亀姫の先妻というか、武田から徳川に寝返ったために殺された奥平一族の「おふう」の妹は気の毒だというので松平定勝の正室となり、松山藩主家に祖となり、さらに、島津家を通じて今上陛下の先祖になっている。
家康の娘たちのなかでは、北条氏直、続いて池田輝政の正室となった督姫への厚遇が際立つ。母は西郡局といって、大河ドラマではレズビアンの女性として描かれたことが話題になった。北条氏直の死後、池田輝政と再婚した。
すでに嫡男・利隆(子孫は岡山藩祖)がいたが、督姫の子の忠雄もそれ以上の石高が与えられ、鳥取藩となった。督姫が利隆を暗殺しようとしたという伝説があるが、これは信用できない。
忠雄の子孫は、公家の観修寺家を通じて仁孝天皇の母を出し、これも今上陛下の先祖だ。
振姫は五男信吉と同母といわれている。蒲生秀行と死別した後、子どもを蒲生家に残して浅野長晟と再婚して38歳で子を産んだが、高齢出産のためか、すぐに亡くなった。蒲生家の家老とお家騒動を起こしたので家康が処断した。
その後、蒲生家は伊予松山藩主を最後に断絶したが、広島藩の浅野家では振姫の子孫が隆々と栄えた。振姫の孫の綱晟は九条道房の娘と結婚したが、これは、豊臣秀勝(秀次の弟)の曾孫だったので、豊臣と徳川の血は浅野家で一緒になっている。

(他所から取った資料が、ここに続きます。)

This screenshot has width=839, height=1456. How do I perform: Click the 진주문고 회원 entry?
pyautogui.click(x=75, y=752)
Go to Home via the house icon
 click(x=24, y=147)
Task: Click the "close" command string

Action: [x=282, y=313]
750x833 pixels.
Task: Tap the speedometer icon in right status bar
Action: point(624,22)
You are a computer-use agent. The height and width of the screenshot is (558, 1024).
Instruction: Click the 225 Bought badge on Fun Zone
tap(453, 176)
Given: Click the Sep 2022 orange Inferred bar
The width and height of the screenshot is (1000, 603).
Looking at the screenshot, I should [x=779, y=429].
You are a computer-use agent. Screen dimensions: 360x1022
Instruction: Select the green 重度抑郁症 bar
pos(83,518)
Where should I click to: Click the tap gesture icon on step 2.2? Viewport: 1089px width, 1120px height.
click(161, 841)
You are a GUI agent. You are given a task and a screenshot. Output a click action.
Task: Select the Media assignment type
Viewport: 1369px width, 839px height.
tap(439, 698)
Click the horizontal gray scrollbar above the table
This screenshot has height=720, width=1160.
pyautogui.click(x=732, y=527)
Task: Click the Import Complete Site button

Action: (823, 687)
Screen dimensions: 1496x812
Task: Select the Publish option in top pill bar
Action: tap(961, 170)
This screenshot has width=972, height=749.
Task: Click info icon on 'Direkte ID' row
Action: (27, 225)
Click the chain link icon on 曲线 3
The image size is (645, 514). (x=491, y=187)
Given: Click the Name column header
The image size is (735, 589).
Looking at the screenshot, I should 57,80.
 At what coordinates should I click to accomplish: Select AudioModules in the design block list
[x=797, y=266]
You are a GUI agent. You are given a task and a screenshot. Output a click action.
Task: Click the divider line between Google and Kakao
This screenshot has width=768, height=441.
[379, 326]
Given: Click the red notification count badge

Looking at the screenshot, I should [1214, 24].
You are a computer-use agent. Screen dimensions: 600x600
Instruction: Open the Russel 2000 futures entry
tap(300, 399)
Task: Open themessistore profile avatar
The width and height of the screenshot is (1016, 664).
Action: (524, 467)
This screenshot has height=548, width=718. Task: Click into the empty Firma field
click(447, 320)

信康の二人の娘のうち、登久姫は松本城主10万石の小笠原秀政、妙高院は姫路15万石の本多忠政の正室となったが、督姫や振姫に比べて冷遇で、ここでも信康や築山殿を殺したことを悔いていないことがうかがえる。
忠政と妙高院の子が忠刻で、千姫の再婚相手だ。また、小笠原秀政の子孫は、池田家との婚姻を通じて今上陛下の先祖である。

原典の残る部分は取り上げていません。